Narirutin treatment accelerates the process of diabetic wound repair by regulating phenotype switching of macrophages through affecting metabolic reprogramming

Introduction Diabetic foot ulcer (DFU) is one of the most common complications of diabetes, with substantial morbidity and mortality. Narirutin (Nar), a bioactive phytochemical derived from citrus peel, has been suggested to possess anti-inflammatory abilities. However, the involvement of Nar in DFU development remains poorly understood. Methods The polarization traits of bone marrow derived macrophages (BMDMs) with indicated treatments were determined by flow cytometry, immunofluorescence staining, western blot and qRT-PCR. Levels of lactate and α-ketoglutarate were measured for investigating the metabolic profiles.
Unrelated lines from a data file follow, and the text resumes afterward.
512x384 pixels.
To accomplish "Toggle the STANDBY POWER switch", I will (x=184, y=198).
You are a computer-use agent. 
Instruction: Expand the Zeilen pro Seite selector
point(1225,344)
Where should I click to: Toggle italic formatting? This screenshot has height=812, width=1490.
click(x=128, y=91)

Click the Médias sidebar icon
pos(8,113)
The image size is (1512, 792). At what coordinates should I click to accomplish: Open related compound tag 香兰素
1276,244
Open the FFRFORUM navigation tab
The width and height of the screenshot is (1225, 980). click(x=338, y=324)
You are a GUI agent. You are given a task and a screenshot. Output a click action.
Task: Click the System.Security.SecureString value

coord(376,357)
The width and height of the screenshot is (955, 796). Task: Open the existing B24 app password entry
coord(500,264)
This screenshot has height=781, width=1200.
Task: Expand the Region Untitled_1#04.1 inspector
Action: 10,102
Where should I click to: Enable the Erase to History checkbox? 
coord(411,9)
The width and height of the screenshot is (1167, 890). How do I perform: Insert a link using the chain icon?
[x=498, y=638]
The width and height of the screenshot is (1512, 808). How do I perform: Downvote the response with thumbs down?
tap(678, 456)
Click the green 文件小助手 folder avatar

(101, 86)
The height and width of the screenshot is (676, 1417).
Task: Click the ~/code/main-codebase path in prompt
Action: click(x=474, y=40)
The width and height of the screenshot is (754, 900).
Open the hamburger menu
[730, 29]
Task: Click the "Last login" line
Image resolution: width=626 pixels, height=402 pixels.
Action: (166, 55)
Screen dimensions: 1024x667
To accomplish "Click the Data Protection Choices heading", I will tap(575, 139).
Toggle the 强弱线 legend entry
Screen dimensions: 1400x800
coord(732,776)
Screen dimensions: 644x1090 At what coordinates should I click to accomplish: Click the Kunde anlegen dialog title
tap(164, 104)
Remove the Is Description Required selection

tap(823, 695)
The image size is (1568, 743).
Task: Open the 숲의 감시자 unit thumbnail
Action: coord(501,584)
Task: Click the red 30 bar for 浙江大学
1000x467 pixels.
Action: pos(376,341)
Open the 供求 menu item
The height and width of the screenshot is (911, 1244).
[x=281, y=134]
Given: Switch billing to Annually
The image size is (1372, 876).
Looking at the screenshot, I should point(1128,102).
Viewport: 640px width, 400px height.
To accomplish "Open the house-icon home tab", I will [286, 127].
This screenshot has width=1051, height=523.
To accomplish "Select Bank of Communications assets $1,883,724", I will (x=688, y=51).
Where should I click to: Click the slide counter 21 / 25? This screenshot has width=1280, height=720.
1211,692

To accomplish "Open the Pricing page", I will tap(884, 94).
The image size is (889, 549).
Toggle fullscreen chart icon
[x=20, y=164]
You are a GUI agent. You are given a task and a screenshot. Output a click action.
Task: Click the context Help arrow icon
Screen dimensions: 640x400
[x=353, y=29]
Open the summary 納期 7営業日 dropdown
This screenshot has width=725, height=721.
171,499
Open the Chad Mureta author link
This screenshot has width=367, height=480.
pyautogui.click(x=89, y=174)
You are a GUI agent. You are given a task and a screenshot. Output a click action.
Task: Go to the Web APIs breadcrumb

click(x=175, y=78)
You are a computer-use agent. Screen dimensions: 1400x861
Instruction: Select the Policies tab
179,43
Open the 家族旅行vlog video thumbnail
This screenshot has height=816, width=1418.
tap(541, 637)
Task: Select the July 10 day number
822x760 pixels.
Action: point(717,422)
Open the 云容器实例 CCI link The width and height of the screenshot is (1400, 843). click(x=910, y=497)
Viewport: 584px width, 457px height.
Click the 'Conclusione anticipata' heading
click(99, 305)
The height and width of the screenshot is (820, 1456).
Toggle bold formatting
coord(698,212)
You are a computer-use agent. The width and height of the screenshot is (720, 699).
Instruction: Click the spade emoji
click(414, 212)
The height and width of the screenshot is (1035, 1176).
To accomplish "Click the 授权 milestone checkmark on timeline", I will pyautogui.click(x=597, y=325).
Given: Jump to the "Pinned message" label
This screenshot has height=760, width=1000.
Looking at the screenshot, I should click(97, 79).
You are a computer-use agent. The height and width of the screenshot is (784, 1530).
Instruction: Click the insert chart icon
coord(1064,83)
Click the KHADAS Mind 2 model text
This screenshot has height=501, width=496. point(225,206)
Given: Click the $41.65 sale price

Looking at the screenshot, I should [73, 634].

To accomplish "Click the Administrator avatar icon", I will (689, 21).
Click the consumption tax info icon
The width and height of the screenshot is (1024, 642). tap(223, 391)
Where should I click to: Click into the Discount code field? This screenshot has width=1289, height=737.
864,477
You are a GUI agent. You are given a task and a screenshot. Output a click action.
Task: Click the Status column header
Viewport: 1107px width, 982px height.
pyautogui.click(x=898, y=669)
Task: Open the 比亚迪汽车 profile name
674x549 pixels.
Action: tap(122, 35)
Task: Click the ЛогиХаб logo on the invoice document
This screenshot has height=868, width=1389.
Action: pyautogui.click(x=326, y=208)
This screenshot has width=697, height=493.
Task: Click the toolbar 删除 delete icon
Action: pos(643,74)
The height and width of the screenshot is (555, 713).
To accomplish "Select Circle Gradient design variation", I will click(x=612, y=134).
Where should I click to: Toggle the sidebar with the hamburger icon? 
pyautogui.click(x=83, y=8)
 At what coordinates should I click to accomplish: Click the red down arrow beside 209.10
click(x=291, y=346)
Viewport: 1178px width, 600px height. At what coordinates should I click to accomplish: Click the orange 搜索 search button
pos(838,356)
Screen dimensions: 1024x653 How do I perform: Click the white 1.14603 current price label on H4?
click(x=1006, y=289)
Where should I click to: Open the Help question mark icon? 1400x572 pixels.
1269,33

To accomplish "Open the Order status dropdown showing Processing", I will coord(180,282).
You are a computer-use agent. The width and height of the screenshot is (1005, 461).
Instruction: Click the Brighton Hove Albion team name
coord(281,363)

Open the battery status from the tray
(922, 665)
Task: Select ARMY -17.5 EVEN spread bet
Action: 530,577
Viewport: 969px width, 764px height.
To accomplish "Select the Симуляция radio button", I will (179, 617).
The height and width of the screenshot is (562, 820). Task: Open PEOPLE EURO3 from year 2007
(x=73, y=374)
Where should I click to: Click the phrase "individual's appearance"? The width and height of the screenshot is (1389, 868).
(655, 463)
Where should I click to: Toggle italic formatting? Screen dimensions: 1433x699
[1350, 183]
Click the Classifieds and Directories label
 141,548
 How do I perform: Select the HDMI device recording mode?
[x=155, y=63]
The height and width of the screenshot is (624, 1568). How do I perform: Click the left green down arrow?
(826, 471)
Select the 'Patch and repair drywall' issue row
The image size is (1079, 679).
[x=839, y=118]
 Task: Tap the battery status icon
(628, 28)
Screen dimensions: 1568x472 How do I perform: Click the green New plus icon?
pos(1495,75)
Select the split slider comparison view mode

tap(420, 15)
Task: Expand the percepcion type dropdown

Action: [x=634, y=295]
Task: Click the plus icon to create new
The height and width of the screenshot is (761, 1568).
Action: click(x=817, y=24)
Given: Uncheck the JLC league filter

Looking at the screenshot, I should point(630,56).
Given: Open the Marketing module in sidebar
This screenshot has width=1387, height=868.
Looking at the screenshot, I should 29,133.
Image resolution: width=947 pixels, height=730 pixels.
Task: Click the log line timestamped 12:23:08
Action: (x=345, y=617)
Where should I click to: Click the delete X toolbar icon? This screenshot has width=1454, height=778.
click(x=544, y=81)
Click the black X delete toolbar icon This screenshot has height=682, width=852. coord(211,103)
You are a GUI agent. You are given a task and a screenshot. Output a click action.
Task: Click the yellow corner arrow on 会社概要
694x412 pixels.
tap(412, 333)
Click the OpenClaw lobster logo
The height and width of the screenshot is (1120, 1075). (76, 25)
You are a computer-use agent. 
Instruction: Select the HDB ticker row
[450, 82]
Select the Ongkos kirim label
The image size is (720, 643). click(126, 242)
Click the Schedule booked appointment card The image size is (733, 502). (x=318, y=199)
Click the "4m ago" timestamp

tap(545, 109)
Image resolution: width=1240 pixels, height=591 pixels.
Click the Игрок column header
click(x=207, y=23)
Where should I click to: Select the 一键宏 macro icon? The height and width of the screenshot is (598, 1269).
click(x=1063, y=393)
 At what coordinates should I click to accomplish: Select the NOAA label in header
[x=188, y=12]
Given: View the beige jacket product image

The cutaneous wounds of diabetic mice were established for evaluating the promotive roles of Nar in wound healing in vivo. Results We found that high glucose treatment significant elevated the contents of TNF-α and IL-1β and lactate and reduced the levels of TGF-β1 and IL-4 and α-ketoglutarate in BMDMs. Then, Nar intervention effectively induced BMDMs repolarization from M1 to M2 state and the molecular mechanism was ascribed to drug-elicited activation of AMPK, which in turn increased the expression of downstream Mfn2, thereby enhancing the activity of oxidative phosphorylation and GATA3 cascade activation and disrupting the progress of glycolysis and NF-κB axis activation. Subsequently, we discovered that Nar injection effectively enhanced the healing rate of skin wounds in diabetic mice. Histological analysis showed that Nar dose-dependently induced dermis growth and collagen deposition in the wound area. Via activating AMPK/Mfn2 axis, Nar inhibited the activity of glycolysis and enhanced the extent of oxidative phosphorylation, accompanied by inflammation repression and angiogenesis promotion in the damaged tissue Discussion Our study discovered that macrophages repolarization to M2 phenotype was required for Nar-induced promotive effects on diabetic wound repair by regulating reprogramming of glucose metabolism via mediating AMPK/Mfn2 pathway, providing a promising strategy for DFU management.